Par langage, il entendait « l’unité de sons, de paroles et de mouvements »

Musicien de théâtre, comme Wagner, qui n’a écrit ses opéras que pour pouvoir porter sur scène les légendes et les épopées dont était nourrie son imagination.
Orff compose pour les « âmes simples ». Au-delà de la musique même, du chant et de la danse, il s’adresse à la force imaginative de l’être humain, il la stimule et l’invite à participer à la fête universelle de la vie.
Cette musique foisonnante, aves ses timbres insolites, est toujours porteuse d’énergie ; l’alternance, dans les strophes, de latin populaire et d’allemand médiéval, le recours à des tournures inspirées du « plain-chant » grégorien, traduction de joyeuses mélodies et celles de chansons à boire parfois gaillardes, interviennent comme une incitation à l’évasion dans un passé riche de poésie, où l’auditeur se retrouve en termes familiers.

Les rythmes peuvent être « répétitifs », la mélodie soutenue par une orchestration pléthorique : le climat poétique dans lequel ils nous introduisent n’en est pas moins  « rassurant » et bienfaisant.
Les « images magiques » du printemps et de sa force régénératrice, de l’âme qui entraîne les êtres au delà d’eux-mêmes, de l’harmonie profonde de l’homme et de la nature sont de celles que le « regard intérieur » de chacun contemple toujours le plus volontiers.

Si « Catulli carmina » trouve sa source dans l’antiquité romaine, et chante la passion dévorante qu’éprouve Catulle (87-54 av JC) pour Claudia appelée aussi « Lesbia », « Die Kluge » (la fille sage «  ou « avisée » ou plus exactement encore « maligne »), est une moralité.

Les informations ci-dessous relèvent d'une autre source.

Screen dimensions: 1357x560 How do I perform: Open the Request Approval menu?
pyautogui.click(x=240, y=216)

Comme dans « Carmina Burana » Orff y fait revivre l’esprit des fabliaux du Moyen-âge, avec leur jovialité, leur truculence, leur ironie mordante et parfois grinçantes, et l’art de dire de fortes vérités en les faisant accepter sous le couvert du bon sens, d’un langage direct et dru, et d’une naïveté évidemment f…

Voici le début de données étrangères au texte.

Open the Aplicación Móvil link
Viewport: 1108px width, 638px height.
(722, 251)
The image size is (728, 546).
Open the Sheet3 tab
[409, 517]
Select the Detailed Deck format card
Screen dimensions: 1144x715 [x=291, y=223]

Contes pour enfants ? Peut-être, dans la mesure où l’on y voit paraître un récit d’une petite paysanne rusée (« la maligne ») qu’il épouse, et qui lui fera découvrir par sa sagesse instinctive, ce qui est simplement celle de sa féminité, ses vertus de la mansuétude et de la justice, fruits d’un amour qui est équilibre, harmonie, offrande.

C’est le destin de beaucoup de compositeurs de subir une éclipse.
Carl Orff, fêté, honoré depuis ses années de maturité et pendant toute sa période créatrice, a sans doute été victime de son succès même : pour tous ceux qui confondent hermétisme et génie, être clamé par les foules ne peut être qu’une preuve de médiocrité.